My friend Refael @Refael.paz is a bodyweight strength coach specialising in men over the age of 30. You may have spotted Refael In my video on training planches. Check out Refael’s YouTube channel here.
1) Hey Refael, which archetype(s) do you most resonate with?
I resonate most as The Hero. I wasn’t sure what the archetype was exactly referring to, until I read the quote “If there’s a will, there’s a way”. I will say 2 things:
- I believe everyone is special, everyone has different talents. Someone might be more genetically gifted for strength/power, the other is gifted with the brains to map the best solution, the last is gifted with ruthless consistency. All of them can use their talents to achieve the same goal.
- My job as a business is to find a way for the average man to achieve high level results, and guide him to it. They have to have the spark, the desire to change.

2) You’ve described dips as “the final boss of bodyweight training.” What makes them so challenging, and how do you help clients conquer them?
I believe I was referring to one of the harder progressions of the bodyweight dips which is The Ring Turned Out Dips, where you keep the rings supinated throughout the whole range. That’s a Dip variation that will challenge any top lifter.
What makes it challenging is:
- You have to tuck the elbows in. You can’t flare your elbows out.
- You have to lean forward a lot in order to execute them. Similar to a planche.
I love benchmarks. Conquering high rep benchmarks for bodyweight exercises before you move on to the next progression. For instance, once an athlete is able to do 3×10 Ring Dips with full control and range, we will advance into Ring Turned Out Push Ups 3×10, then I will challenge him with the RTO Dips.
3) You are training advanced calisthenic movements at a higher than average bodyweight. Any tips for staying injury free and maintaining progress?
Afraid of packing on size? You crave it! Let’s be honest, most of us started training to build muscle and get stronger. I know I did. Then the movement complexity and skills caught your attention (for good reasons).
If you train for long enough, you get to understand that:
- Ring gymnasts are absolutely jacked for a reason. The amount of muscle mass accommodates the demands of the tasks (tasks being iron cross, malteses, victorians, planches, etc).
- Being jacked is awesome and useful in itself. I’m currently sitting at 190 lbs at 5’7″, for reference.

4) Do you have a dietary principles that have helped you break through training plateaus?
Absolutely, nutrition is huge. I credit my admiration of high quality food to the size I’ve been fortunate to build with calisthenics. A few tips that are known but still underestimated:
- You need to eat more protein. Yes I know you’ve been prioritising protein… eat more! Especially the stronger and bigger and older you get. There’s really no upper limit and the more you eat, the more you grow. I personally aim for x1.3-1.5 grams of proteins per lbs of Lean Body Mass (body weight minus body fat) for myself and my students.
For example, a 190 lbs athlete with 15% body fat will aim for 210-240 grams of protein a day.
- Whole sources of foods.

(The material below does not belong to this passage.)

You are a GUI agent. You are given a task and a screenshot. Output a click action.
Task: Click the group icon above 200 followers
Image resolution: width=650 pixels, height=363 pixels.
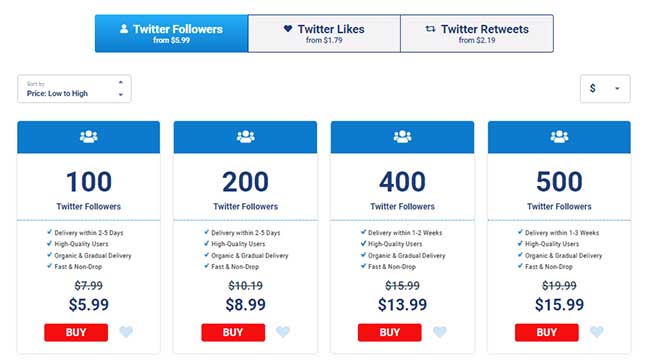245,136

Single ingredient foods, packed with micronutrients. The quality of calories matters.
- Don’t nerf your rate of progress because you are afraid of losing some definition. Track performance instead. If your lifts go up, relative strength goes up – keep going. That’s the ultimate factor. Not a single digit percent body fat.

5) Minimalism runs through a lot of your content and programming. Does this philosophy extend to your lifestyle/ home?
Less options, less confusion, less guessing – creates more intention, more intensity, more results. Simple!